Chirac : la proposition de l’OMC sur l’agriculture est “inacceptable”

Paris (France), 21 juillet 2004 – Le président français Jacques Chirac a jugé « inacceptable en l’état » la proposition sur l’agriculture présentée par l’Organisation mondiale du commerce pour relancer les négociations multilatérales du cycle de Doha.

« Je souhaite que la Commission (européenne) mette tout en oeuvre pour rééquilibrer substantiellement ce texte, inacceptable en l’état », a dit M. Chirac dans une déclaration en Conseil des ministres rendue publique par l’Elysée. « La France souhaite l’aboutissement du cycle de Doha mais ne pourrait donner son accord à une négociation conclue sur de telles bases », a-t-il ajouté.

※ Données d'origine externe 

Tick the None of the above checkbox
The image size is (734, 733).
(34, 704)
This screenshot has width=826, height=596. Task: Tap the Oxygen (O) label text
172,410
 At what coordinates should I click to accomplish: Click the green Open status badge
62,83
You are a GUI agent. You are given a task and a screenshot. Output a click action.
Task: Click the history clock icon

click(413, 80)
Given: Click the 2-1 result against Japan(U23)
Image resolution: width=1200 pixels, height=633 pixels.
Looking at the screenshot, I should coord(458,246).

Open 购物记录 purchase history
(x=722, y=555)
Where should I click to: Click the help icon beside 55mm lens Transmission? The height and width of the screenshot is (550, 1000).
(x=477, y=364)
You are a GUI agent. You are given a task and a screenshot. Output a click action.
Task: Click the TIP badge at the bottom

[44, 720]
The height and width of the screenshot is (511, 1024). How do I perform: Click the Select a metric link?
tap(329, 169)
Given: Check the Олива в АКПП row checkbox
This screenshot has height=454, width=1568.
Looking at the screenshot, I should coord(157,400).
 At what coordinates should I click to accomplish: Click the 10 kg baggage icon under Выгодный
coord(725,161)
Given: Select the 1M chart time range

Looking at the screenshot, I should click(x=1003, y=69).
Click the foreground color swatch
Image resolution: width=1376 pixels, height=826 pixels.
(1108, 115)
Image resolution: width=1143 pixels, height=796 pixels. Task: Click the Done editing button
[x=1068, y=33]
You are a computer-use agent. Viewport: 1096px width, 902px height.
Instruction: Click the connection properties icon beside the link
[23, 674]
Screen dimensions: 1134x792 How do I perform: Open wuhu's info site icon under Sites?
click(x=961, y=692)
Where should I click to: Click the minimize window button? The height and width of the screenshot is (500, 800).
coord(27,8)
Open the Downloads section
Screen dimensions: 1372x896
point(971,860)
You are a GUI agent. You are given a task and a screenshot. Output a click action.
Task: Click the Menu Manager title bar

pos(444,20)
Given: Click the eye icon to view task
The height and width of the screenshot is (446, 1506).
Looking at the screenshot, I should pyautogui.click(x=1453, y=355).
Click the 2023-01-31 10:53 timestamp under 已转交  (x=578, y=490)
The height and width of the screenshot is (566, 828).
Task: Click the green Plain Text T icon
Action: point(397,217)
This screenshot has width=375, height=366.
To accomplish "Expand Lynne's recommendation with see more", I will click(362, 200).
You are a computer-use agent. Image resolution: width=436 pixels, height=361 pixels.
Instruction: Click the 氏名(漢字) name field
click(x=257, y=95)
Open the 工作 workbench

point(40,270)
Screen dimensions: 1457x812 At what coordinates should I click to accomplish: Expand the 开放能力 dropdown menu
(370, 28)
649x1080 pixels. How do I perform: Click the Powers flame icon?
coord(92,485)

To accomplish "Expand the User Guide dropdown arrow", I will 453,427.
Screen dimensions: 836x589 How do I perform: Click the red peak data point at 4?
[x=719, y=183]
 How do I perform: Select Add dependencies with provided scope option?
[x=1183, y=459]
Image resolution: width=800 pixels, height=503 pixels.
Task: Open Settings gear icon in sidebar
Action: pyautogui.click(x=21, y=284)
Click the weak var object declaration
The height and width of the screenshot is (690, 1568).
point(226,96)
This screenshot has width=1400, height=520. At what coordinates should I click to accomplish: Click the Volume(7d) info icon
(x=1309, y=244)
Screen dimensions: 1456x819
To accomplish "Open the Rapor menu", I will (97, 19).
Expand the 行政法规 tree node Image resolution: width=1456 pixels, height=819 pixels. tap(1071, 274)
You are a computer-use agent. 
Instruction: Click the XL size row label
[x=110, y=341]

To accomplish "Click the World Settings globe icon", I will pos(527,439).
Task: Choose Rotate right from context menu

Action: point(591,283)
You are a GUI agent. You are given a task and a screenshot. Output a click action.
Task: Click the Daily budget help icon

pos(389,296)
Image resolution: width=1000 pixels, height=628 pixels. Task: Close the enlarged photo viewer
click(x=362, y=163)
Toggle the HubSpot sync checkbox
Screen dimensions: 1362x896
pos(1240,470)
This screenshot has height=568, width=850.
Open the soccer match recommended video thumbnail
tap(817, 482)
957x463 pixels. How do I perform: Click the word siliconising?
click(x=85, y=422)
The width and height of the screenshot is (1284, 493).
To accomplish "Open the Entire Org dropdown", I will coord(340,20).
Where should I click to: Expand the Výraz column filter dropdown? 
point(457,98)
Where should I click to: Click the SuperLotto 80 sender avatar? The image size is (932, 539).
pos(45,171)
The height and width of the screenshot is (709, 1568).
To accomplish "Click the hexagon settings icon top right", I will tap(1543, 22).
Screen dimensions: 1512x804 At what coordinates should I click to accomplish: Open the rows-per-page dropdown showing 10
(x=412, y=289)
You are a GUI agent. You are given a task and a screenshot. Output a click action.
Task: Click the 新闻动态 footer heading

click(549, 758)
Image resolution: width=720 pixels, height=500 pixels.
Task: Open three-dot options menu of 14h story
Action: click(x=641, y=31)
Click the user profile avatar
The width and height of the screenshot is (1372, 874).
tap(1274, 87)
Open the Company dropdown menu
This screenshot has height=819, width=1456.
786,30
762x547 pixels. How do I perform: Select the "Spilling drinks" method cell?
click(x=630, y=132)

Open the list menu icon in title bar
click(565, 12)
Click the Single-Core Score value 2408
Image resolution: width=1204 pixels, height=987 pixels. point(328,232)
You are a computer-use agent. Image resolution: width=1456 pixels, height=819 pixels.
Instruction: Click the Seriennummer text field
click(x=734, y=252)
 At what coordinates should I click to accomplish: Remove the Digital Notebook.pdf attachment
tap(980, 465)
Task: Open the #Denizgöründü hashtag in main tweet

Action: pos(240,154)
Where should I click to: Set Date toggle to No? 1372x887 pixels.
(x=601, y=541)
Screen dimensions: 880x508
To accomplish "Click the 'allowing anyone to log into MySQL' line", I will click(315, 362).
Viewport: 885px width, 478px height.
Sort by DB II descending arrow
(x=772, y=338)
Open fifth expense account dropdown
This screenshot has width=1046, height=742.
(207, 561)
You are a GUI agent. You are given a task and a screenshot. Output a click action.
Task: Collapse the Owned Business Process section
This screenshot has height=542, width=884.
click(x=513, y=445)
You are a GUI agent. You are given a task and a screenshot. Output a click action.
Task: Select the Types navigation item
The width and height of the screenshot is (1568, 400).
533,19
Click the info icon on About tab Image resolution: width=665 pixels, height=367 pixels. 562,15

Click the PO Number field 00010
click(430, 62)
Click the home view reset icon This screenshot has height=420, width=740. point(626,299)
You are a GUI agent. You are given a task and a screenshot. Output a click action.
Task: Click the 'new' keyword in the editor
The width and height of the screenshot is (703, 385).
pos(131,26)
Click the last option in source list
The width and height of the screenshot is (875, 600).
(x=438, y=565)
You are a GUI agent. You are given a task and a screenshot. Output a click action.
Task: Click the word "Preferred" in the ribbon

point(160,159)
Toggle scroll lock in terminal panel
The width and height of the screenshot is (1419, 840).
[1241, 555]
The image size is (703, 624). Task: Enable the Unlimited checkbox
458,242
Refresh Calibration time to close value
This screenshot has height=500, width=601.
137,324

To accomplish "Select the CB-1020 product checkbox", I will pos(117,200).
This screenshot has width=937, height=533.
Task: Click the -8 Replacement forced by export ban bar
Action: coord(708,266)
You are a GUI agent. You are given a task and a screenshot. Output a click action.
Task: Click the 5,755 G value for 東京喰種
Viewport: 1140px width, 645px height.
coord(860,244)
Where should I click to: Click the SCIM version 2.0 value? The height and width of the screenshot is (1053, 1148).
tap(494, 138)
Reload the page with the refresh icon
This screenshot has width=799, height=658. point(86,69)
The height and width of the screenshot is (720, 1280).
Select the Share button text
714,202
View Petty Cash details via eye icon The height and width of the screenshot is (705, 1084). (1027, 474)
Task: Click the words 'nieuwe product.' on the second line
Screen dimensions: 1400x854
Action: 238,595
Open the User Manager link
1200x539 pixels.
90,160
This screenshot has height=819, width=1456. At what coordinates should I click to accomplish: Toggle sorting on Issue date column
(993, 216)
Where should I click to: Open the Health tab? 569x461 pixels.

Ce texte prévoit notamment la fin des subventions aux exportations agricoles, mais sans l’assortir comme le proposait l’Union européenne, d’une condition de strict parallélisme entre tous les grands pays exportateurs, en particulier les Etats-Unis.

L’OMC a proposé à Genève un texte de compromis pour tenter de rapprocher les points de vue de ses 147 Etats membres à quinze jours de l’échéance fixée pour relancer le cycle de négociations lancé à Doha (Qatar) fin 2001 afin de libéraliser le commerce mondial mais qui achoppe toujours sur l’agriculture.

« Ce projet est profondément déséquilibré au détriment des intérêts de l’Union européenne », a affirmé le président français. Il souligne que « dans le domaine agricole, la condition du parallélisme de traitement de toutes les formes de soutien à l’exportation, en particulier n’est pas respectée ».

M. Chirac ajoute que « les intérêts des pays les plus pauvres, notamment des producteurs africains de coton, sont ignorés alors même que la justification de ce cycle de négociations était le développement ». Il estime également que « sur les sujets non agricoles, les intérêts européens ne sont pas pris en compte de manière satisfaisante ».

« D’une manière générale, les orientations proposées pour une relance des négociations sortent du cadre défini par les Etats membres de l’Union européenne et par la Commission elle-même dans ses dernières initiatives », a affirmé M. Chirac.